Notably, BHS’ bridge lending will have the capacity to offer buyers credit up to $25 million at interest rates averaging around 6.5 percent. Zoom Casa will facilitate these loans from other lenders, Leone explained. He said the roster of lenders behind the bridge loans is still being finalized.
For projects such as renovating kitchens, installing flooring, painting and decluttering, BHS’ Curate will cover the costs, vendor selection and project management of pre-market improvements through Zoom Casa’s platform.
Both lending programs will be available to clients who sign an exclusive agreement with BHS agents. For sellers who opt to use Curate, the loan will be due upon the termination of the exclusive listing agreement with BHS agents.
Compass’ lending programs launched in 2018 with a home-improvement service called Concierge that covered sellers’ staging costs and recouped funds when the home sold. Last year it began offering bridge loans to sellers.
Those services have been a boon for the brokerage’s recruiting.

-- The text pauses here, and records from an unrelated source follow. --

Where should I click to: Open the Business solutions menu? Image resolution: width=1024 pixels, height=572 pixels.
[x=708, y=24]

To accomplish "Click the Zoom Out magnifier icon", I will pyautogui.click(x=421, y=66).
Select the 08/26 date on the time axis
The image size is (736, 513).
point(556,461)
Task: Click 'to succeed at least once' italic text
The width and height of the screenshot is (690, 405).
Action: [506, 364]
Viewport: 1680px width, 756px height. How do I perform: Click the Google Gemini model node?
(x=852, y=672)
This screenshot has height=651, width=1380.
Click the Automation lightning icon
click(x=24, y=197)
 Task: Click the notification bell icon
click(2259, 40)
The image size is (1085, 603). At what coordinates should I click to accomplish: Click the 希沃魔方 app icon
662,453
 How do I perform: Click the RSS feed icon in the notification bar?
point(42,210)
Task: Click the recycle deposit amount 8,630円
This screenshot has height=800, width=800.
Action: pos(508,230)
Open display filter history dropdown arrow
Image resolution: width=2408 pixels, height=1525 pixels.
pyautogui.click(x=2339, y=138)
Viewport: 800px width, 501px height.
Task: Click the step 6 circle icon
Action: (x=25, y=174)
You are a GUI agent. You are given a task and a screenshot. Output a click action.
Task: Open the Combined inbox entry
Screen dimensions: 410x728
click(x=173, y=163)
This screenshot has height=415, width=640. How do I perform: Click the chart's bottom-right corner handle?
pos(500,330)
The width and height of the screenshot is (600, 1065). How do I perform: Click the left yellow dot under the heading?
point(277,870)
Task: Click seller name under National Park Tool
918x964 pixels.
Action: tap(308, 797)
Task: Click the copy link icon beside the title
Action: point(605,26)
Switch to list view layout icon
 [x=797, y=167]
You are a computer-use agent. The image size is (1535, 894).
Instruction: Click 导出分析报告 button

Last summer, major BHS producer Rachel Glazer moved to Compass, citing its Concierge program as a big factor.
“No other brokerage offers anything like that,” she said at the time.
Compass said that Concierge was used on 17.5 percent of its listings last year and agents who use the program increase their listings by 47 percent, on average, over three months.
Until now, Compass was the only brokerage in New York City offering lending to its agents’ clients, but nationally a growing number of brokerages are launching bridge loan programs. The rationale is that the service allows buyers to purchase a home before their old one sells, making them more competitive buyers.
When asked whether BHS launched its lending programs as a way of retaining agents in the city, Leone said, “I think everything we do is a recruiting and retention tool. … I call it doing your job.”
“We’re doing it solely because agents have said it’s important,” he said.